Sebab menurutnya, tanpa disadari narkoba merupakan bentuk penjajahan yang merusak generasi muda, sehingga bangsa ini mudah disusupi oleh bangsa asing.

Dikatakan, jika dulu negeri ini dijajah selama tiga setengah abad oleh negara asing dan dilakukan perlawanan sengit oleh para pejuang rakyat, kini pertempuran itu sudah berakhir karena kita telah merdeka. 

Namun seiring perkembangan zaman, negara ini dihadapkan satu “penjajahan” nyata yang lebih dahsyat karena mampu merusak generasi muda. Penjajah itu bernama penyalahgunaan narkotika dan obat-obatan terlarang. 

“Seandainya para pahlawan melihat keadaan yang saat ini terjadi, tentu mereka akan menangis,” kata Paman Birin, Sabtu (4/3/2017).

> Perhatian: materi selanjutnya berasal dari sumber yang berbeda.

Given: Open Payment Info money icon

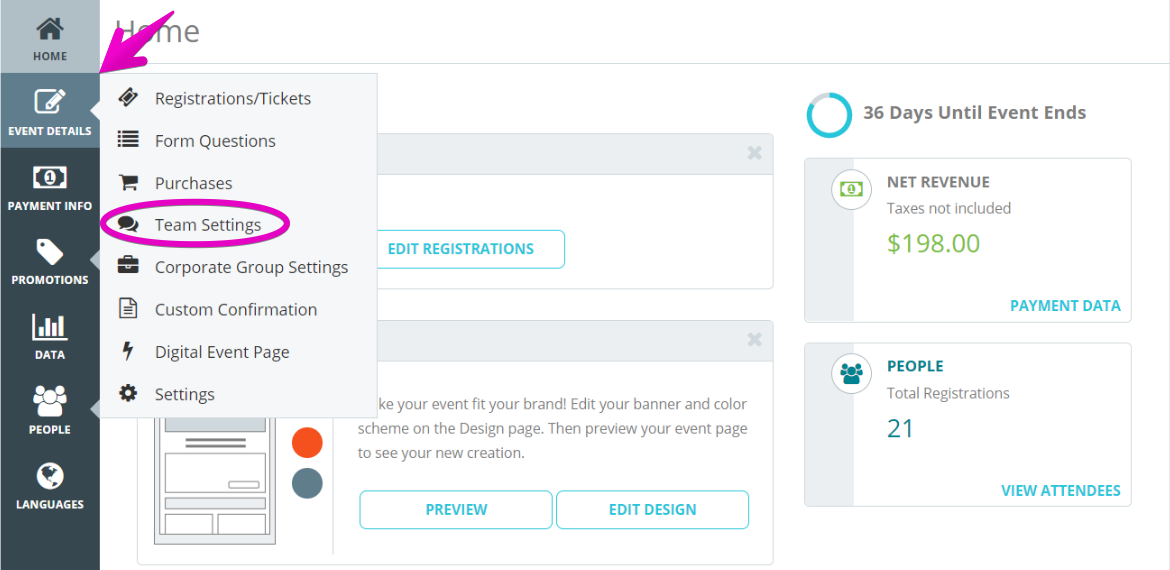Looking at the screenshot, I should 49,178.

Secara tegas dalam kesempatan itu, gubernur menyatakan perang terhadap narkoba, sebab menurutnya barang haram tersebut membuat masyarakat Indonesia miskin dan tertinggal.

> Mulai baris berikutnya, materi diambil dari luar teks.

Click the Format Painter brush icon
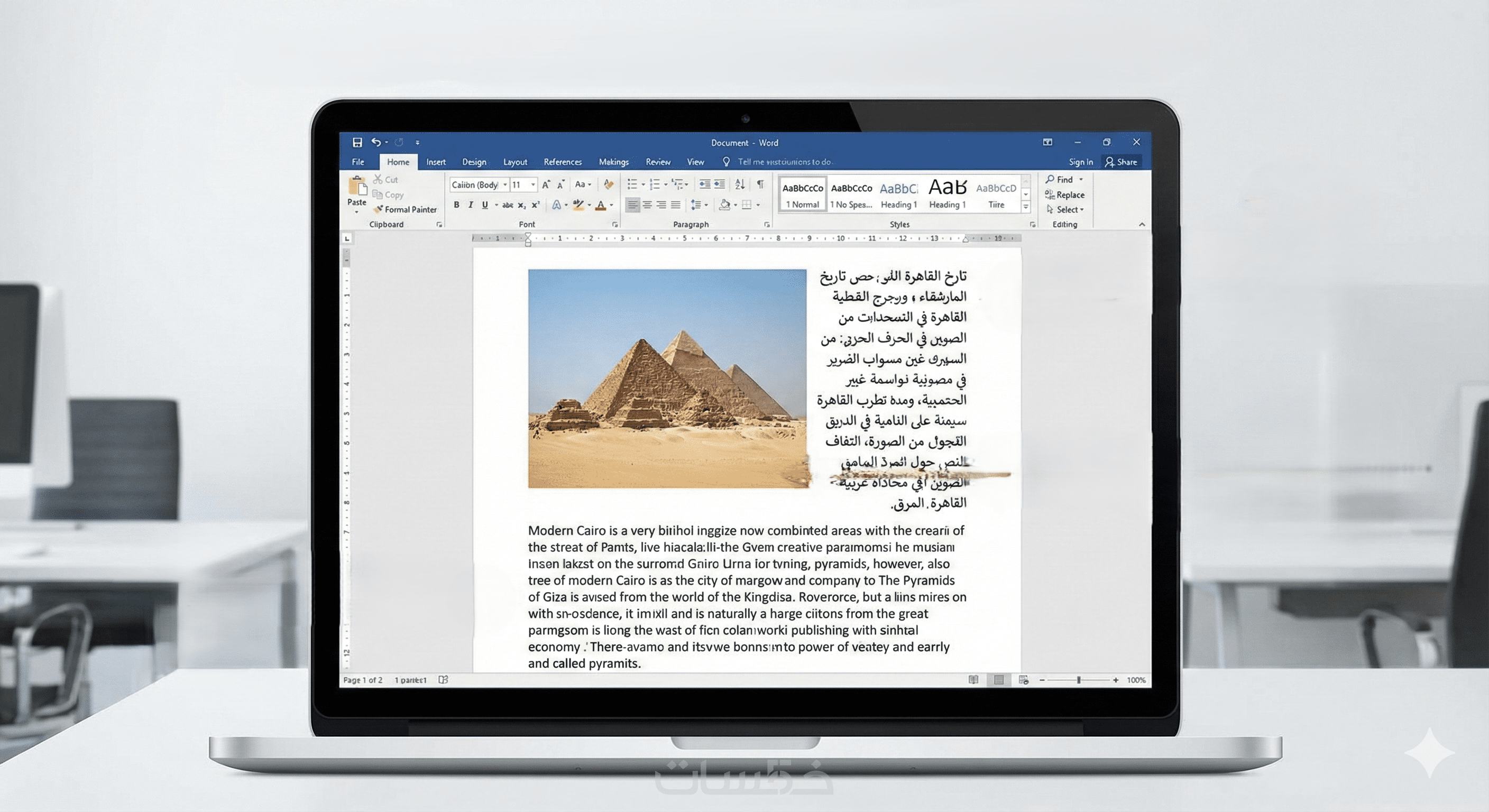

“Narkoba penjajah nyata karena narkoba bisa memiskinkan dan membodohkan anak bangsa,” tegas dia penuh semangat. 

Gubernur mengajak semua pihak bergerak berjuang memberantas narkoba melalui kebersamaan.

Sementara itu Menteri Sosial RI Kofifah Indar Parawansa dalam kunjungan kerja di Kalsel beberapa waktu lalu mengungkapkan, berdasarkan data Badan Narkotika Nasional (BNN) merilis keuntungan perdagangan narkotika pada 2016 mencapai Rp72 triliun dengan korban mencapai 5,8 juta orang. 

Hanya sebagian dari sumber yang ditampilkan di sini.